Variation and constraints of local adaptation of a long‐lived plant, its pollinators and specialist herbivores

Abstract

Summary Due to geographically variable species interactions, plants may become locally adapted to their sympatric herbivores and pollinators. However, adaptation to the abiotic environment may significantly affect plant interactions with herbivores and pollinators. Local adaptation to the abiotic environment may constrain local adaptation to herbivores and pollinators under contrasting selection pressures, resulting in trade‐offs in local adaptation. We studied local adaptation of a perennial herb, Vincetoxicum hirundinaria, in a reciprocal transplant experiment among four populations and measured plant fitness, pollination success and resistance to two specialist herbivores. We also estimated local adaptation of these two herbivores and generalist pollinators to their sympatric plant populations. Local adaptation was compared with within‐population genetic variation, genetic and geographical divergence, and with divergence in terms of population size, environmental conditions and plant secondary chemistry. We further compared local adaptation to the environment, to local adaptation to herbivores and pollinators to detect possible trade‐offs in local adaptation.
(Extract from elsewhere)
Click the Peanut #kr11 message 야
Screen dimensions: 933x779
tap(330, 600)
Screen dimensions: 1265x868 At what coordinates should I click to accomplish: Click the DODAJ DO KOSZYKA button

The existence and degree of local adaptation varied among the plant populations. Plants from two populations were locally adapted to their sympatric leaf herbivores and plants from two populations were locally adapted to their abiotic environment. Herbivores from one population were locally adapted to their sympatric plant population. Local adaptation of V. hirundinaria to the seed predator increased with increasing among‐population divergence in precipitation and temperature. Local adaptation to the seed predator and the environment increased with increasing population genetic variation. Local adaptation of V. hirundinaria in fitness and in herbivore resistance also correlated positively, suggesting lack of trade‐offs in local adaptation. Synthesis. These results demonstrate that species interactions can lead to a mosaic of locally adapted plant, herbivore and pollinator populations. In addition to natural enemies, genetic variation, the abiotic environment and mutualistic interactions contribute to the evolution of local adaptation in long‐lived plants. These results provide new insights into the patterns and causes of variation in local adaptation and are among the first to demonstrate that conflicting selection pressures within a population do not constrain local adaptation in multiple traits.